- **Task item**
Using the records below, filter for lines that contain the string "screenshot" and copy them out.

- **Dataset content**
——

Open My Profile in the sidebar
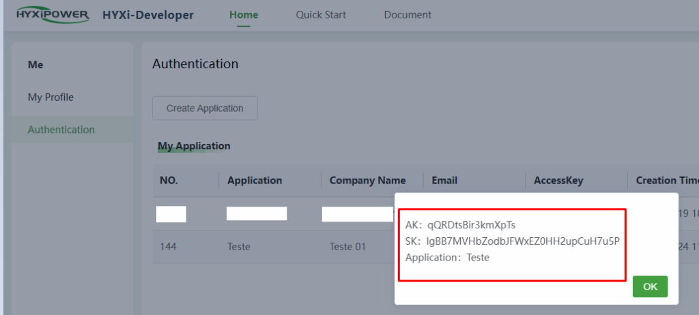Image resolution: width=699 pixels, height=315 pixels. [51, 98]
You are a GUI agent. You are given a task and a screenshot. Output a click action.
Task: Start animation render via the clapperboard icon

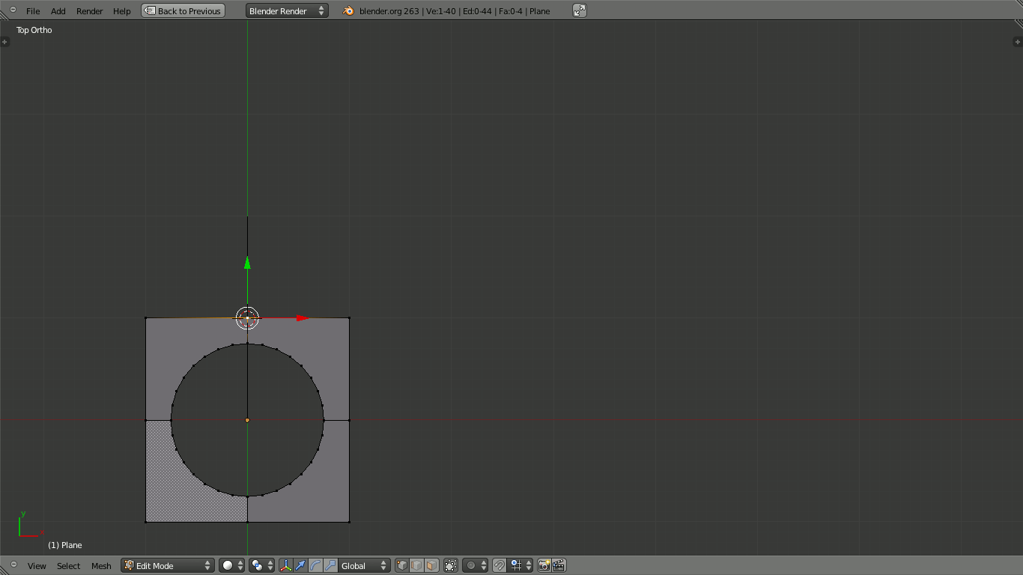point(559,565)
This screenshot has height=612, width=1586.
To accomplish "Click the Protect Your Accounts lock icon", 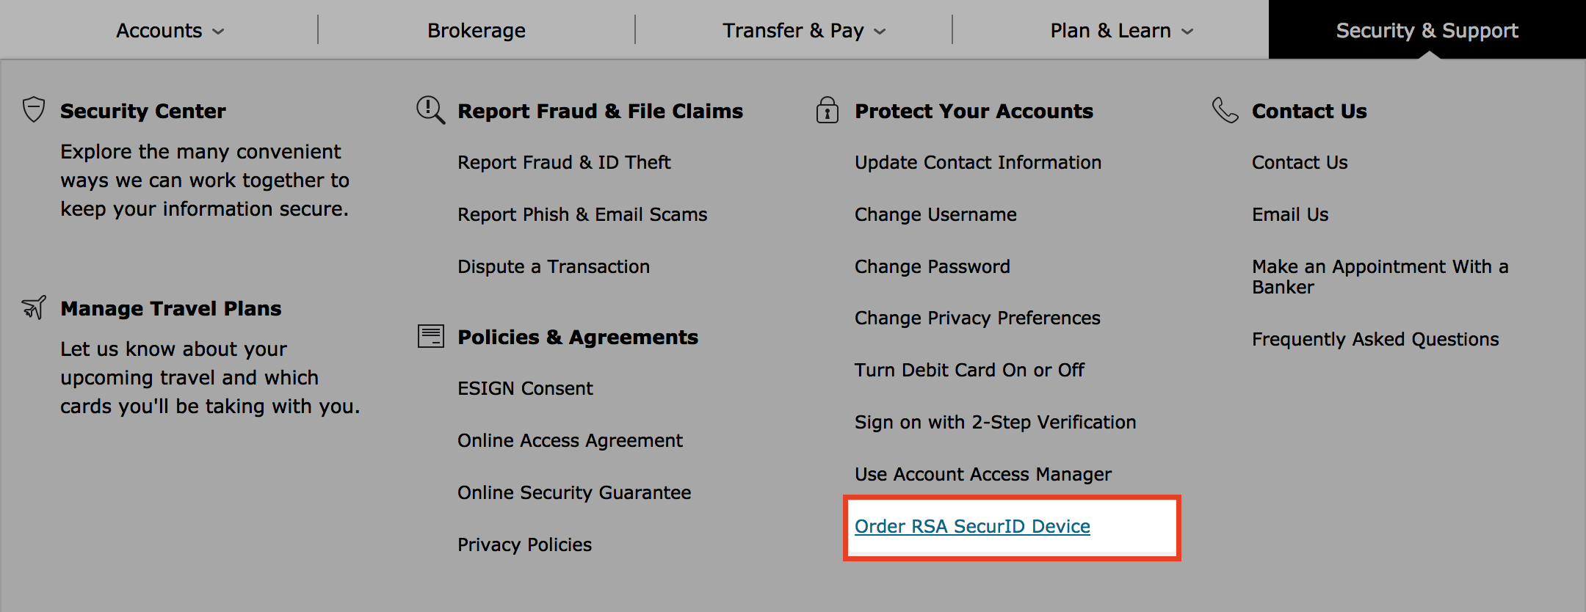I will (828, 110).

——

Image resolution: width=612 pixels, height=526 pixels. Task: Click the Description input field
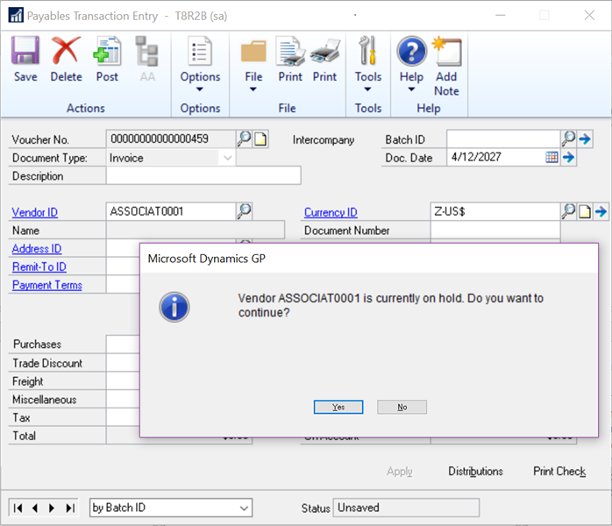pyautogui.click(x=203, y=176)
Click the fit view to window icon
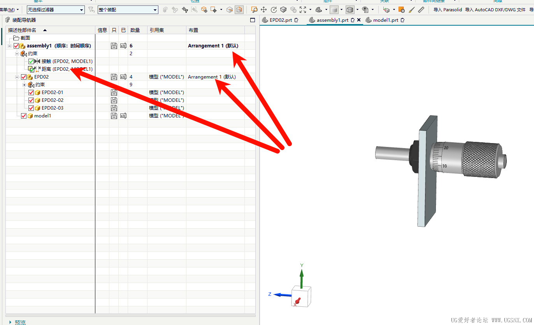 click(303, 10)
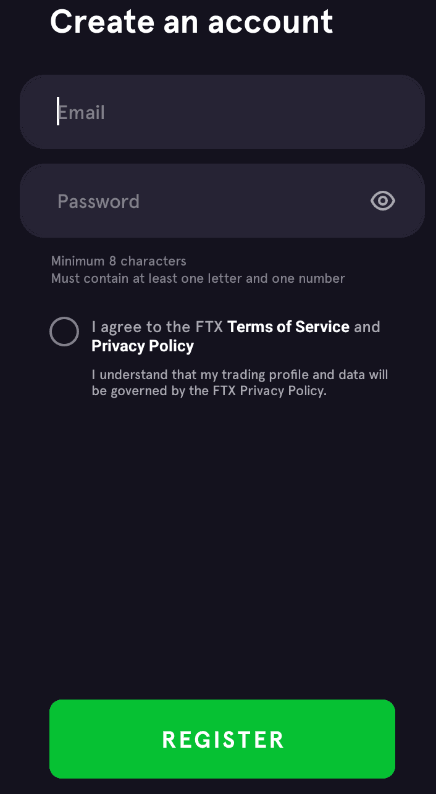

——

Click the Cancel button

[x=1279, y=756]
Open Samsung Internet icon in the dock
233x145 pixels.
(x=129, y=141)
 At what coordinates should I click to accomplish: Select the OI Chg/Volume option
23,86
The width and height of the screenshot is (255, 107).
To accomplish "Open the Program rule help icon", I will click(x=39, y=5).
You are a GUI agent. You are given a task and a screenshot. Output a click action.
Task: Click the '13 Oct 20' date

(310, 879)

——

- **Output**
You are a GUI agent. You are given a task and a screenshot. Output a click action.
This screenshot has height=612, width=1586.
The width and height of the screenshot is (255, 107).
You are a GUI agent. You are given a task and a screenshot. Output a click action.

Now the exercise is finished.